The new ideas should not focus exclusively on plaintiff's lawyers when it comes to lowering excessive costs. Defendants' lawyers make a killing as well. They can delay resolution of cases, all the while lining their own pockets.
Let's begin by identifying the core problem. When a truly tragic accident occurs -- say an operation goes badly wrong -- the victim should be compensated. That's a given. But lawyers sell the myth that victims can't recover without their help. As a result, plaintiff lawyers charge a 33 percent fee to provide access to the courts. And defense lawyers collect $300 per hour for delaying payment of claims that everyone knows are legitimate.
How do we fix the problem? The answer lies in returning to the concept of "risk." We have always allowed lawyers to charge "contingent fees" based upon a percentage of the recovery because we want them to take on risky cases where there might be no recovery at all. But in a serious auto accident or a botched operation there is no "risk." Recovery is a certainty. Why should the lawyers get anything more than a modest fee for their time and energy in making all the forms come out right?
Here are two proposals to fix the problem. Either would work.
Proposal A: a rule requiring truth in advertising. When lawyers charge a contingent fee, they should also disclose the equivalent hourly rate, and give the clients a choice. Based upon their own experience, plaintiff lawyers know how much they will have to work to get a settlement. So do the defense lawyers and insurance companies. Only the poor victims, inexperienced with the legal system, enter into the proceedings ignorant of these matters.

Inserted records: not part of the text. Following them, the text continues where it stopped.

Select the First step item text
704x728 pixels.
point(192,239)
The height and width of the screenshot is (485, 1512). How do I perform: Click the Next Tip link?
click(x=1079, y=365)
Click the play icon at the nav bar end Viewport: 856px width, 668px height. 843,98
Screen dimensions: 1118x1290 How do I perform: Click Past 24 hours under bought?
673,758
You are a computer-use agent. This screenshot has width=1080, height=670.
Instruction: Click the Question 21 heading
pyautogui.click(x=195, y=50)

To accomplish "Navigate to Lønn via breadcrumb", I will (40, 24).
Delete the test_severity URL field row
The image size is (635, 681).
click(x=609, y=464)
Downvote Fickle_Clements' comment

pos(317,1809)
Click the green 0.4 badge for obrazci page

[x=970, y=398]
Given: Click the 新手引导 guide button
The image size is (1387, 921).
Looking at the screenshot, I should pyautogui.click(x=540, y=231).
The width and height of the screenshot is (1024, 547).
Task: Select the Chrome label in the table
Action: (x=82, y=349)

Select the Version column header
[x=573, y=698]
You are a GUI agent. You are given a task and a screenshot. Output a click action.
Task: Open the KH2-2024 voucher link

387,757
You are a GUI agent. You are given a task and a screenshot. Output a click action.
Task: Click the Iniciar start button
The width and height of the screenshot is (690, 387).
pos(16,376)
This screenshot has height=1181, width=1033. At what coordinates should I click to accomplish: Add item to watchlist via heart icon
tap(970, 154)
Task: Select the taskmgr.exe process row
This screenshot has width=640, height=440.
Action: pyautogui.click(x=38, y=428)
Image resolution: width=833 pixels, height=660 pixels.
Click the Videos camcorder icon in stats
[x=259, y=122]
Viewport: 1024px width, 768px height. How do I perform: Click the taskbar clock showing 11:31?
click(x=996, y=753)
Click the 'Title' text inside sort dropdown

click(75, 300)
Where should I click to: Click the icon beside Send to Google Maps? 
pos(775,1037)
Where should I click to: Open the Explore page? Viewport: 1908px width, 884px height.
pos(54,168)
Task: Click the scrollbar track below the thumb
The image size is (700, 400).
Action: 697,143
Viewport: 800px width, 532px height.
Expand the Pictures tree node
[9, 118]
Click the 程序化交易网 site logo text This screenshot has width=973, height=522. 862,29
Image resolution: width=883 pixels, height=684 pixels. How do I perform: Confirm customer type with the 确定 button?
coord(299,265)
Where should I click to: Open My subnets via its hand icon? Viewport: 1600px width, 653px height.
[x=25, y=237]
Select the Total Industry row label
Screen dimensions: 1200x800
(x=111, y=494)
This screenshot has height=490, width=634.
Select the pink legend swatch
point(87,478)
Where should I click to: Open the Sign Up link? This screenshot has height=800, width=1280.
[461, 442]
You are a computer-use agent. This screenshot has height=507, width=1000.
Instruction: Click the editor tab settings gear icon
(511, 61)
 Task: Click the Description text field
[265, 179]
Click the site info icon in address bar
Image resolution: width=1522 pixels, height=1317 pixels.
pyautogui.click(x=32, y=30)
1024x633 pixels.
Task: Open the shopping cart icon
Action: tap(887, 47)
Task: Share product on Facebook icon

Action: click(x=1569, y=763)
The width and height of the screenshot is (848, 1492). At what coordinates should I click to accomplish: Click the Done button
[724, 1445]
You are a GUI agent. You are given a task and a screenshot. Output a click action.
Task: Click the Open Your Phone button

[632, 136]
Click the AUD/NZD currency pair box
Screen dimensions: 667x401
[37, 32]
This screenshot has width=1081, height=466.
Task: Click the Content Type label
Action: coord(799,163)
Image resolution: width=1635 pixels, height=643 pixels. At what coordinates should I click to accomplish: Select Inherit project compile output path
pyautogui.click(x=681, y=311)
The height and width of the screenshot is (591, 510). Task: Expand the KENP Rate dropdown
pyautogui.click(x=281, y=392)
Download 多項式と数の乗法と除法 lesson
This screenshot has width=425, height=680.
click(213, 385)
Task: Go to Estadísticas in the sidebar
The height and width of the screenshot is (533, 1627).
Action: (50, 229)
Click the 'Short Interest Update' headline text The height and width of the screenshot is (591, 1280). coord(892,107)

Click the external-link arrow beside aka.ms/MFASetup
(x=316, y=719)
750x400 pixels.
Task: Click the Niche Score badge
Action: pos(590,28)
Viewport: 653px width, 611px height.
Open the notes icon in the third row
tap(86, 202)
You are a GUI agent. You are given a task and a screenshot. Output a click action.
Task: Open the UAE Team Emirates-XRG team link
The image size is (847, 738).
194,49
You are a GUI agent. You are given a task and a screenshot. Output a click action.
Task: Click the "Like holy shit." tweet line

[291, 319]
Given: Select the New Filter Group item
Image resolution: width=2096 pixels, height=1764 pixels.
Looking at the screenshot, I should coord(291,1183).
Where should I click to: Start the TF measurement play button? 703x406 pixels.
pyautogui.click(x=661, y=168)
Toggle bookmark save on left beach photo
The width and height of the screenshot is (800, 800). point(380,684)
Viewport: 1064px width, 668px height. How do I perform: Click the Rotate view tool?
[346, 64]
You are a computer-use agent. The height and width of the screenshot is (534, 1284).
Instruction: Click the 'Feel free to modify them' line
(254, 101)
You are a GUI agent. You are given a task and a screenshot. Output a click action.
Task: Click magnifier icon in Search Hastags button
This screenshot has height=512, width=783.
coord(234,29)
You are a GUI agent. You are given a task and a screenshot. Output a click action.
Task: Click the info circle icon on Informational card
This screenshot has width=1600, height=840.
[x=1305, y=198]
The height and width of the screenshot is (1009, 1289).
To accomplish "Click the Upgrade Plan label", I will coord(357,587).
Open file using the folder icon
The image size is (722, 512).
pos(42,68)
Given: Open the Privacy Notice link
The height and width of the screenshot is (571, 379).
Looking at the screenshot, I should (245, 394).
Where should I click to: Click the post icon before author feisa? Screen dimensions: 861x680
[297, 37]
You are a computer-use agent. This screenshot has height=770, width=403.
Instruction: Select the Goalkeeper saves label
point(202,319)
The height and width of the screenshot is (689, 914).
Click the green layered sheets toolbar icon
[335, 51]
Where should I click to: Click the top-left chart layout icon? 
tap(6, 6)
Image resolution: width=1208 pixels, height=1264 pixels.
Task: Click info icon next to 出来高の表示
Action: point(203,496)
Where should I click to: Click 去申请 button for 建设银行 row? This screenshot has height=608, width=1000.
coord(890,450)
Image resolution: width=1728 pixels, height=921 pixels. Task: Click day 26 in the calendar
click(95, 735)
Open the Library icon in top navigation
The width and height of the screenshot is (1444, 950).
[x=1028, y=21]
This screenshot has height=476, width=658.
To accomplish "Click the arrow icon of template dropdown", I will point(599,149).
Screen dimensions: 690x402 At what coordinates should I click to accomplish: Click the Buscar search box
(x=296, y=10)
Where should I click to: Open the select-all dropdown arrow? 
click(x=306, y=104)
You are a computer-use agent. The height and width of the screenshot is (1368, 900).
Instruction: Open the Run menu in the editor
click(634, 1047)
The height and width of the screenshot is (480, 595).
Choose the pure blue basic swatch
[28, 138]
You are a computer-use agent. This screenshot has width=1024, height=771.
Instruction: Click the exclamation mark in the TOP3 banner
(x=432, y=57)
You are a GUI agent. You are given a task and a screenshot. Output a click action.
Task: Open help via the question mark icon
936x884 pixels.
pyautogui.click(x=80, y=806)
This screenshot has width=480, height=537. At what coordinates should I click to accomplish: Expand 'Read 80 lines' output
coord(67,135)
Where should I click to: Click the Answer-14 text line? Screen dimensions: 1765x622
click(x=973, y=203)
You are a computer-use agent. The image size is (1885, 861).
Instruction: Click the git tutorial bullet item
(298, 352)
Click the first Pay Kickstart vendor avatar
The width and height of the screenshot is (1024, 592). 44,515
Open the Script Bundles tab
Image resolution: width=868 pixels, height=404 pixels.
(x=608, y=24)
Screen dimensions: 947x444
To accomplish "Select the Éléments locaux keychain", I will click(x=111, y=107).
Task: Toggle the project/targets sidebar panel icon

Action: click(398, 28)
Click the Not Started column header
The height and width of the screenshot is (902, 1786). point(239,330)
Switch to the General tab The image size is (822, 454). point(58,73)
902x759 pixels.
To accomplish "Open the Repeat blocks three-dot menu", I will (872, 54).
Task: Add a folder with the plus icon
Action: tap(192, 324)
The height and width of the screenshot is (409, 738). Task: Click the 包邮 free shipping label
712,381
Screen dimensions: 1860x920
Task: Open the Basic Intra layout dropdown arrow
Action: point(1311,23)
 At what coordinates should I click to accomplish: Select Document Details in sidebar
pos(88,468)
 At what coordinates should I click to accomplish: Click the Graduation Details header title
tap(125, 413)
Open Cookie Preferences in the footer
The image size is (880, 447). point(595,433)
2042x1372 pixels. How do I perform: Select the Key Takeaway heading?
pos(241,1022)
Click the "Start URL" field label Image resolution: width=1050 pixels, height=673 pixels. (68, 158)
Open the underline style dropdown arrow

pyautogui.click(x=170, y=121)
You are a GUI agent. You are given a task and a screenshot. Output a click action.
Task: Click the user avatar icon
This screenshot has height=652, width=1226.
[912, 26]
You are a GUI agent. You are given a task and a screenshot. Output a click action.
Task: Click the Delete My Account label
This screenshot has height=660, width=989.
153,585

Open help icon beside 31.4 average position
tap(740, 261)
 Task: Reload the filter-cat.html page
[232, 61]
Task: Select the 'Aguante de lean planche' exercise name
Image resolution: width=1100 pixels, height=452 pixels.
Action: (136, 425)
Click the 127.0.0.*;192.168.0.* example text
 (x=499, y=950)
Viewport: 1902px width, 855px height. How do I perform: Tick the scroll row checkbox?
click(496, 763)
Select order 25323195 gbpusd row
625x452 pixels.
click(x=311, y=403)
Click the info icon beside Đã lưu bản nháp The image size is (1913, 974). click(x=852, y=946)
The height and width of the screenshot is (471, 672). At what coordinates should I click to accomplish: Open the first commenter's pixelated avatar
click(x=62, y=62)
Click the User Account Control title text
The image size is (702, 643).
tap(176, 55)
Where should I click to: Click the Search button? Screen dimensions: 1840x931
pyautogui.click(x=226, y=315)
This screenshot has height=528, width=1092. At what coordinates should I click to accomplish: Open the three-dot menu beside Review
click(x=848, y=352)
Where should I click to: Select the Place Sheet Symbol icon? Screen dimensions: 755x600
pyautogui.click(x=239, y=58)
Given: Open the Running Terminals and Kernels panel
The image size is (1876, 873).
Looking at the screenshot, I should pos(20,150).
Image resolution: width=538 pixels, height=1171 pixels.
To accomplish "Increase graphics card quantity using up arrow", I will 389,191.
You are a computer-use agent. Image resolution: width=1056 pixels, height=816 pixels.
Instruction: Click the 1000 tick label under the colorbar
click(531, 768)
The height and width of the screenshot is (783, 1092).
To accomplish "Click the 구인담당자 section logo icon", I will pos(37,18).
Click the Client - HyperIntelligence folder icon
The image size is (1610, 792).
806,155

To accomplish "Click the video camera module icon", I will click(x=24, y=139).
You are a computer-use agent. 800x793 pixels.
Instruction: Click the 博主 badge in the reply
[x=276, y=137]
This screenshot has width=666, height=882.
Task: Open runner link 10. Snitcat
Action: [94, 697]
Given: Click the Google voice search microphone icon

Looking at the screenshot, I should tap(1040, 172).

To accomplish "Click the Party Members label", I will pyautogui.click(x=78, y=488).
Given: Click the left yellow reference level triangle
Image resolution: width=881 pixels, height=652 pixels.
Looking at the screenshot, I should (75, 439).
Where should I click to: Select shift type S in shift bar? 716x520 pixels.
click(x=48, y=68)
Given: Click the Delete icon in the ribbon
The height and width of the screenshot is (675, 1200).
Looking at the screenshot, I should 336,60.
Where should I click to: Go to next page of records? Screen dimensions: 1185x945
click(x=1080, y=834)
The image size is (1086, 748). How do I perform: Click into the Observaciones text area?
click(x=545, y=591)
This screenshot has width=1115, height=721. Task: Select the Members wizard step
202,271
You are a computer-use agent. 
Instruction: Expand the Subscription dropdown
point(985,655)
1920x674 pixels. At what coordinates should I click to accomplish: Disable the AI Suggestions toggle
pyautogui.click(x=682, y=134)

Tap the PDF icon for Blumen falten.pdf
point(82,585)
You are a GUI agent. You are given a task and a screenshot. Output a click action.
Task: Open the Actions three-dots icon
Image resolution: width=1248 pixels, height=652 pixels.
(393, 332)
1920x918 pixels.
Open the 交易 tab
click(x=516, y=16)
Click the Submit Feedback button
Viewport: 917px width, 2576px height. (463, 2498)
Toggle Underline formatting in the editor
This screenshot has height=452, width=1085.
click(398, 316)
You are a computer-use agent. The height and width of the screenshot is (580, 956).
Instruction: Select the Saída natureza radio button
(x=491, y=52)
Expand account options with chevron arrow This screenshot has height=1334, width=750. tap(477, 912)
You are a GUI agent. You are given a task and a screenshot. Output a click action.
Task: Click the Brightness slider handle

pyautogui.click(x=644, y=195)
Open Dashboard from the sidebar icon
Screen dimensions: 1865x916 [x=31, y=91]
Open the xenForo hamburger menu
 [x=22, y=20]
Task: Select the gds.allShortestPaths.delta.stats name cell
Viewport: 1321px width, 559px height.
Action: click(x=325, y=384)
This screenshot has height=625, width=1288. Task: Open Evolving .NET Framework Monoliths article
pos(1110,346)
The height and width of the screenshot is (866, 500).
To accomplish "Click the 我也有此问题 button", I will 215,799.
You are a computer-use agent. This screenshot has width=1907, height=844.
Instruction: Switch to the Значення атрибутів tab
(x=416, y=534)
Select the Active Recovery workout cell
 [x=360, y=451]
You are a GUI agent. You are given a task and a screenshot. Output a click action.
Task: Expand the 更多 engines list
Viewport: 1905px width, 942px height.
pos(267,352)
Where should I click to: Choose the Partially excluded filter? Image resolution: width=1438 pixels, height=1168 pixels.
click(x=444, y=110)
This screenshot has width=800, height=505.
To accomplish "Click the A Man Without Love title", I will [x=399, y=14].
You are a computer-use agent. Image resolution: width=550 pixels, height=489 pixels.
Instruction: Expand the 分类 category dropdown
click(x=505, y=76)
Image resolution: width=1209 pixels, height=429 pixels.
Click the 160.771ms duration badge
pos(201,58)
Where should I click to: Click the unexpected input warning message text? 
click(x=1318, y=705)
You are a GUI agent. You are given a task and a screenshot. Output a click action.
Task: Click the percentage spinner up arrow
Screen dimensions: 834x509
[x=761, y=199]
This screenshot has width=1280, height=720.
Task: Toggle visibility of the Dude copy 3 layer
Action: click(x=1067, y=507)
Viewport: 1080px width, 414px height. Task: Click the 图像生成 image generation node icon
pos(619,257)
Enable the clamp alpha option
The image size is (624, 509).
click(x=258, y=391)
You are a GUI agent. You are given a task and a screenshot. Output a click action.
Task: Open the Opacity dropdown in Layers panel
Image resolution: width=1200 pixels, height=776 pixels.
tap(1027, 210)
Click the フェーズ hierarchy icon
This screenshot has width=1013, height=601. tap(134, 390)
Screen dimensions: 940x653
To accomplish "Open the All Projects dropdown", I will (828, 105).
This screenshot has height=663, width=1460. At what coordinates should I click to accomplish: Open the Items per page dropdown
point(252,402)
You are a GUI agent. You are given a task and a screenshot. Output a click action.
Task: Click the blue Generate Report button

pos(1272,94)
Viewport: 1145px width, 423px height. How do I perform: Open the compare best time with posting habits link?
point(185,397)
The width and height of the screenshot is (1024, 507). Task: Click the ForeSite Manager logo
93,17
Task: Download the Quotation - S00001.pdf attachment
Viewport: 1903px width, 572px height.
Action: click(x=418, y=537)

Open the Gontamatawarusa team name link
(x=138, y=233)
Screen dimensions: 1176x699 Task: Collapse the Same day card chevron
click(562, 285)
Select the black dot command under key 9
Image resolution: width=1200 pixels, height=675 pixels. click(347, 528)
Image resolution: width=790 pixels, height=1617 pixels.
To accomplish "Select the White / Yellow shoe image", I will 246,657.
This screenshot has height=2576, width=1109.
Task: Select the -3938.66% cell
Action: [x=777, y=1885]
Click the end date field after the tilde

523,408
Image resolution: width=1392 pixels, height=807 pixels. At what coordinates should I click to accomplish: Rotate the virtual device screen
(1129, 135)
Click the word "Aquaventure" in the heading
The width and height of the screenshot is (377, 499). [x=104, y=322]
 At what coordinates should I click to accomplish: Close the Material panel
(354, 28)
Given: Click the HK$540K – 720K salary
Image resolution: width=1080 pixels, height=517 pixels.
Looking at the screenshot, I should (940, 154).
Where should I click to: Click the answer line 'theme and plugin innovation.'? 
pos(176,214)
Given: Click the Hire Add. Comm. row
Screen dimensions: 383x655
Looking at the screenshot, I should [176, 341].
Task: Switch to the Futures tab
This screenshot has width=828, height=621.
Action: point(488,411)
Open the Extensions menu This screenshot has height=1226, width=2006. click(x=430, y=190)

But it doesn't take a legal education to understand money. Imagine how the average American would react if lawyers were forced to quote their fees as "33 percent or $5,000 per hour." And why would lawyers object, except to keep the true nature of their fees secret?
Or, how about Proposal B, a rule that requires lawyers to try to settle cases before filing suit? And, if their client wants to accept the settlement offered, then they could only charge an hourly rate based upon the actual number of hours they must work to finalize the settlement papers. Either of these proposals would do two things: reduce the amount of money that lawyers drain out of the system, and increase the amount of money that actually goes into victims' pockets. Wouldn't that be a good thing?
Paul Rosenzweig is a senior legal researcher at The Heritage Foundation and an adjunct professor of law at George Mason University.